Well, Hello.
It has been about 5 years since I last posted. At that time, I felt like I didn’t have anything to say. I was at one job for a while working in a bakery. It was a good place to be and met a lot of fun people. However, I wanted to try something new, so I left and tried managing a dry cleaners location. I worked there for a bit and realized it wasn’t what I wanted to do, so I left there. I went back to my job as an assistant bakery manager, which then turned into a training position within the store. I gained a lot of experience there but, also during that time, learned that my heart was in education and really wanted to get back in it. I stayed in that position for a year before I found a position as a paraprofessional, (which was supposed to be temporary by the way) and I ended up staying there in the same school for 4 years.
Let me just say this, God knows what He is doing more than you ever will. You may never know the reason behind what is happening in your life, but that’s okay. Sometimes He shows us, and other times, He doesn’t.
Looking back at the last four years, my thoughts would be…

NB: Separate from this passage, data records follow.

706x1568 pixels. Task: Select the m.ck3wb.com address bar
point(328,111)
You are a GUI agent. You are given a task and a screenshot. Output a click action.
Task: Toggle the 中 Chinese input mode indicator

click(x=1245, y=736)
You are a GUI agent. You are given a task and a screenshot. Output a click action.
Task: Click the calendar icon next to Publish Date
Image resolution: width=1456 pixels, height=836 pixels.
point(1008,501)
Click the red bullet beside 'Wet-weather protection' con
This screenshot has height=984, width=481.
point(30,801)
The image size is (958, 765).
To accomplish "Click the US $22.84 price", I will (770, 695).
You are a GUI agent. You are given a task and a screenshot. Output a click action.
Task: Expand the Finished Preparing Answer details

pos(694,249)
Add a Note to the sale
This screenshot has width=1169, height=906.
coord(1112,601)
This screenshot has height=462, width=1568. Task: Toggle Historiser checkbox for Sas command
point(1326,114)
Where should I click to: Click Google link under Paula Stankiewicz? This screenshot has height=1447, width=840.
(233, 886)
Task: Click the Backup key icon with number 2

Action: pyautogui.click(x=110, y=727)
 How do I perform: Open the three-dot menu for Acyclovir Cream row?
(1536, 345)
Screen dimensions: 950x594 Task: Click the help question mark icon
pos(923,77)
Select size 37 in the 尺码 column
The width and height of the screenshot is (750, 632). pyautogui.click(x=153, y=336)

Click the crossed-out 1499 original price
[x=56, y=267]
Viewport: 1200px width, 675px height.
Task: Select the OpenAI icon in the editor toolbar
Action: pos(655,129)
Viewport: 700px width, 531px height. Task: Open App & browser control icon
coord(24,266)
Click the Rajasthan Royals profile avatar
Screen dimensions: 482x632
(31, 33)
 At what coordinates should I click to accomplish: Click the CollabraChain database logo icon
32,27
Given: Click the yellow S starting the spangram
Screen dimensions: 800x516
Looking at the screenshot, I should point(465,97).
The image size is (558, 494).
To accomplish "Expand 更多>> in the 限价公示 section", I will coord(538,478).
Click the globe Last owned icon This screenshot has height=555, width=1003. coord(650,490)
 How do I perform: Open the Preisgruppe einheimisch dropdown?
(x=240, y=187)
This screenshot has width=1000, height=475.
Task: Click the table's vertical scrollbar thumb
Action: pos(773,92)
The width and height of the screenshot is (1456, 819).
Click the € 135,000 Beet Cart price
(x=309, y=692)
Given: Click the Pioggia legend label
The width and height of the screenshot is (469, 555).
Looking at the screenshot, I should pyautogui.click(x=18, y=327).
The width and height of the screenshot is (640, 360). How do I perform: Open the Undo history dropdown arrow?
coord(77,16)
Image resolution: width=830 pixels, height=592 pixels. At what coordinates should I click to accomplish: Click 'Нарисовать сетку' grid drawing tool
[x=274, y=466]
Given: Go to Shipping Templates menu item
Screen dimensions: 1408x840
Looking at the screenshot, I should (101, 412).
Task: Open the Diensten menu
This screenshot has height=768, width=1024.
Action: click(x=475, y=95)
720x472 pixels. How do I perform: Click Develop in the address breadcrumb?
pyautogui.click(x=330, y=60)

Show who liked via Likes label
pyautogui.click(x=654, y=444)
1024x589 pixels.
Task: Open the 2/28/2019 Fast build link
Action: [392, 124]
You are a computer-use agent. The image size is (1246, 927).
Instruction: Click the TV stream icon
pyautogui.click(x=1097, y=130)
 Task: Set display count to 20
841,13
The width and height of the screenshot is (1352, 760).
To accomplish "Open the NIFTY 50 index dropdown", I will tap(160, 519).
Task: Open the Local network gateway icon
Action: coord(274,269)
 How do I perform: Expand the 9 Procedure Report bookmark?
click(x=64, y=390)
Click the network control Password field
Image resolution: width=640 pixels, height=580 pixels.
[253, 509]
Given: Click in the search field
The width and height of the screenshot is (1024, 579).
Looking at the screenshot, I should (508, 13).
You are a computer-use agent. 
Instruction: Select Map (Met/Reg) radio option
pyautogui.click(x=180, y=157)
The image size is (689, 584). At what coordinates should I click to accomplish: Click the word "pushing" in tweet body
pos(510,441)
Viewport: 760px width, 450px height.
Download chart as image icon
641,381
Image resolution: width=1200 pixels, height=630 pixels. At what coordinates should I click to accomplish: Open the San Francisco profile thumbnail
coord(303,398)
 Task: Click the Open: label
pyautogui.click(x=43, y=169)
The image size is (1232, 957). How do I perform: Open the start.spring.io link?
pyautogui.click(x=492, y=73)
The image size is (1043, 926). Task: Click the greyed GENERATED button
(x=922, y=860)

- God has a sense of humor
- He will bring you what you are looking for
- He will bring you what you didn’t know you needed
- He answers prayers
- And as always, LIFE IS AN ADVENTURE!
It started when I took a job because I had worked a few different jobs before, to realize I really wanted to be in education again. That was where my heart was. So, I applied to multiple places, had a random interview and got a job as a paraprofessional. I loved that job! It was so much fun! It did not last very long though because God had another plan. He opened a door to be a long term substitute as a Special Education teacher. I loved my time there and the people I got to work with. These positions were in the same building by the way. Then, another door opened and I taught summer school, which then led to another door as an in building substitute. I taught summer school and was an inbuilding sub for the next 3 years.
Each year, I learned something different about myself.
~The first year, I learned that I wanted to stay in the education world. In what capacity?? I had no idea, I just knew I felt at home.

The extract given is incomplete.